TP, TN, FP, and FN represent true positive, true negative, false positive, and false negative values, respectively.

Table 4 shows the values of TP, TN, FP, and FN for three different classes on different window size of MHI used on our testing data set. Table 5 gives the accuracy, precision, and recall of three classes calculated using (12), by LibSVM over our testing data set. The comparison is made among three different numbers of MHI frames taken as 5, 10, and 15. Advantage of MHI representation is that a range of time (in terms of frames) is encoded in a single frame. Selection of number of frames to form MHI is very important because variation in number of frames may provide different information regarding event. Hence for effective recognition system it becomes necessary to identify suitable window size (number of frames) for MHI.
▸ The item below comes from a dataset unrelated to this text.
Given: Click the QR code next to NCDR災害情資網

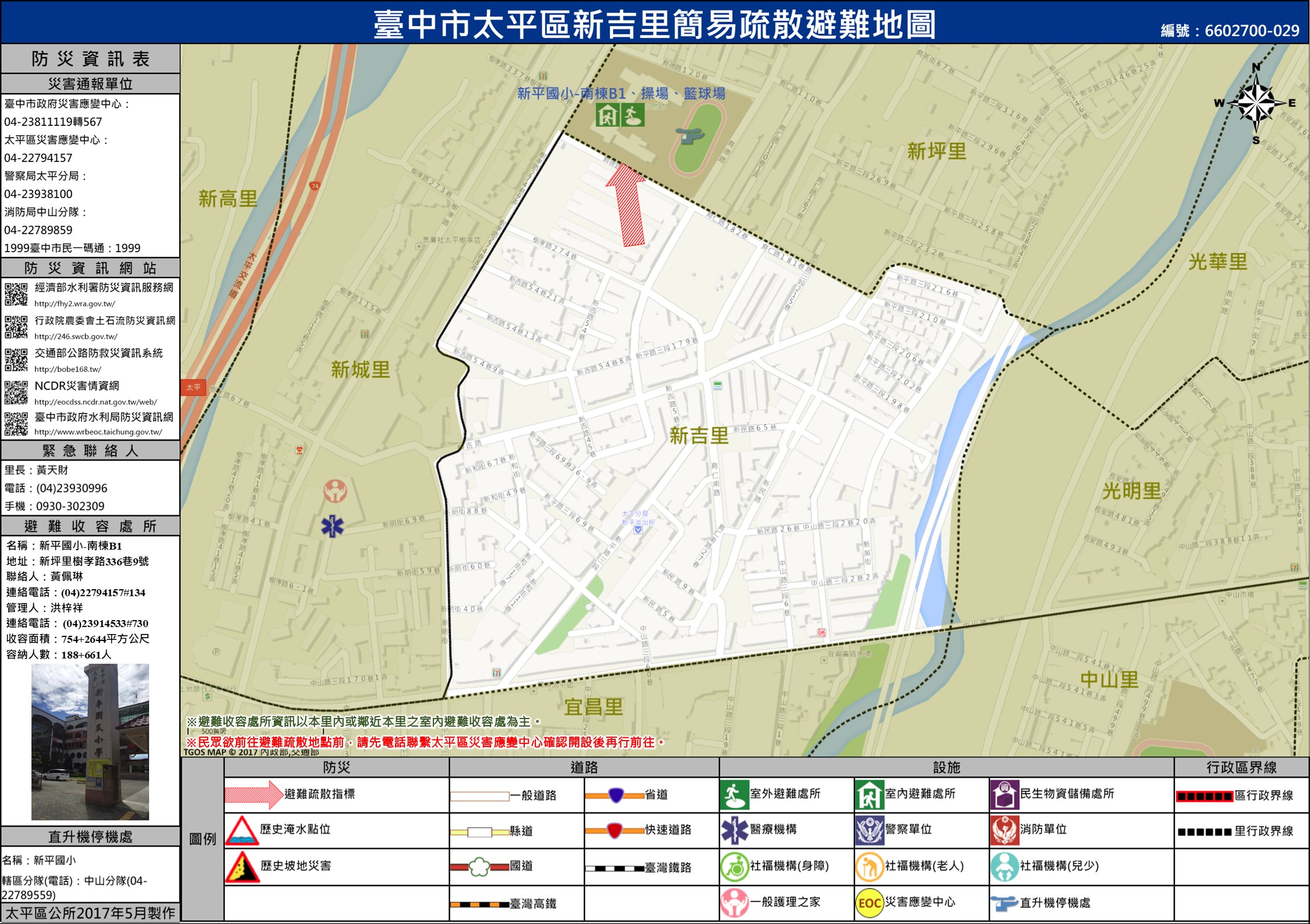Looking at the screenshot, I should (16, 392).
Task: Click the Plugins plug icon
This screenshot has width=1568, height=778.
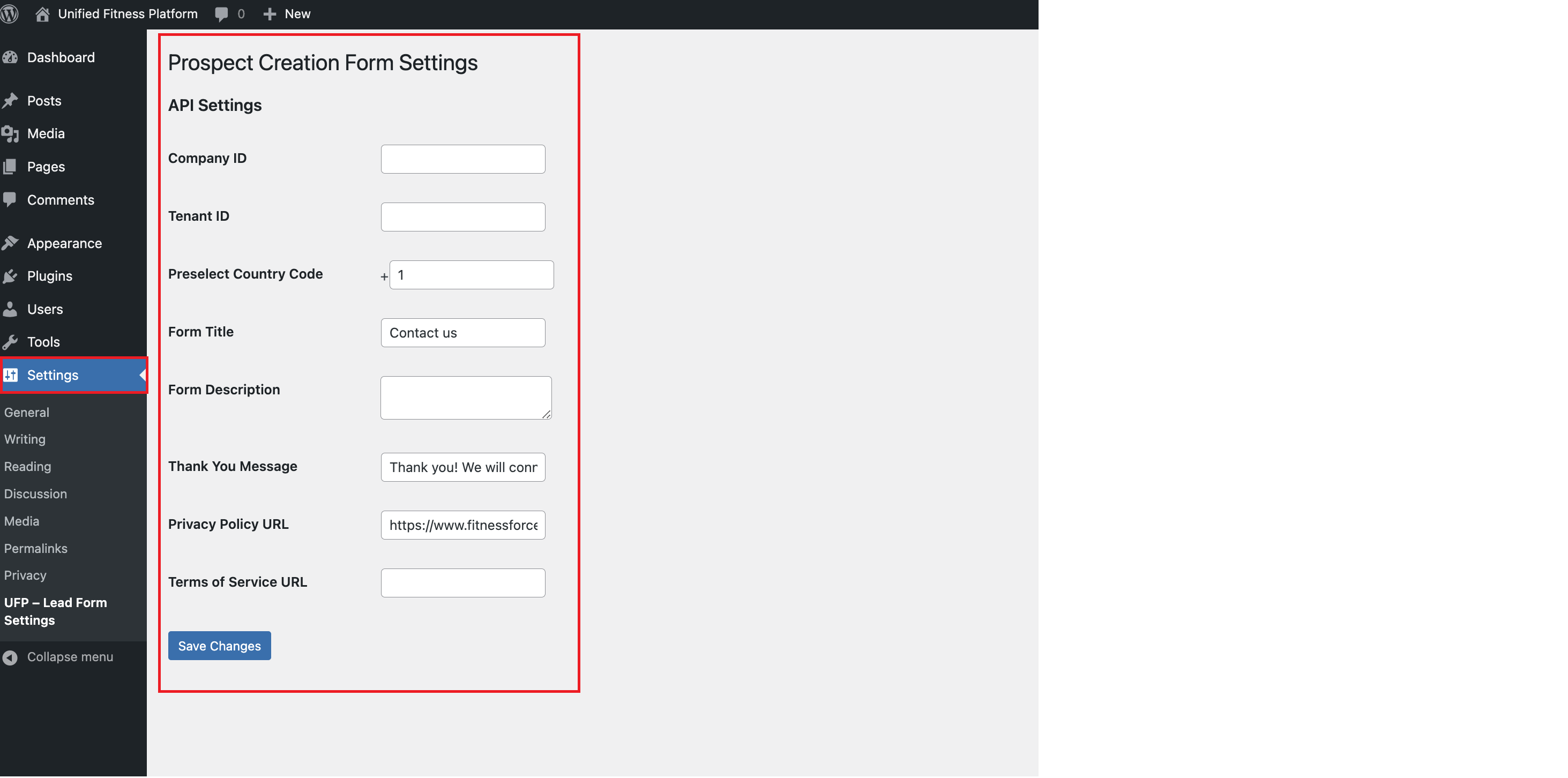Action: (x=10, y=276)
The system is tested over a video of 1 minute and 46 seconds typically consisting of all three classes. Total number (all classes) of sample MHI values for testing in three different MHI frames (5, 10, and 15) is 720, 359, and 238, respectively. We have observed that window size ten is most appropriate for recognizing abnormal events. Apart from this testing, a 10-fold cross-validation of [6] data set has been done to support the correctness of the proposed methodology. The results are represented in Table 7. Color code for prediction results in colored images: one person (normal working), green color; multiple persons (normal working), blue color; multiple persons (abnormal working), red color. MHI and corresponding prediction results are shown in Figures 5, 6, and 7 for different window size (5, 10, and 15). Table 6 shows the value of AUC for different classes and MHI frames. Figure 8 shows the corresponding ROC curve on the testing data set.

5. Conclusion

In this paper, we have presented a system for security framework at ATM that can also be used in similar premises. In particular, this paper presents the recognition of normal and abnormal events at the ATM. The need of developing such security system is the increasing number of crime rates at the ATM booth and also the lack of prevailing video surveillance system in the market. The system accuracy differs for different MHI frames. In our case, the overall prevision accuracy was 92.31% for 5 MHI frames, 95.73% for 10 MHI frames, and 89.07% for 15 MHI frames on our testing data set using LibSVM. The main reason of low accuracy of system in 5 MHI frames is due to the fact that a very few number of frames contribute to the formation of MHI where only a small part of an activity pattern is recorded in an image thus affecting the recognition rate of that activity, whereas in case of 15 MHI frames as a large number of frames contribute to the formation of MHI, it is more likely that the previous activity pattern is hindered by subsequent activity pattern when the motion is frequent thus causing a formation of distorted pattern resulting in low recognition rate. The above stated problems were less in case of 10 MHI frames; hence the accuracy rate was better. Our system’s overall accuracy would have been higher if we had removed the transition frames between normal and abnormal activities. Since at real time this could not be eliminated hence we have included this scenario. The future scope of this paper is wide open in research aspect. Various other feature extraction methods can be applied to test the accuracy of the system. Also, other classifiers like SVM can be used for the same purpose. Since our system is restricted to work for video only, our future aspect will be to focus on audio based recognition also.

Conflict of Interests

The authors declare that there is no conflict of interests regarding the publication of this paper.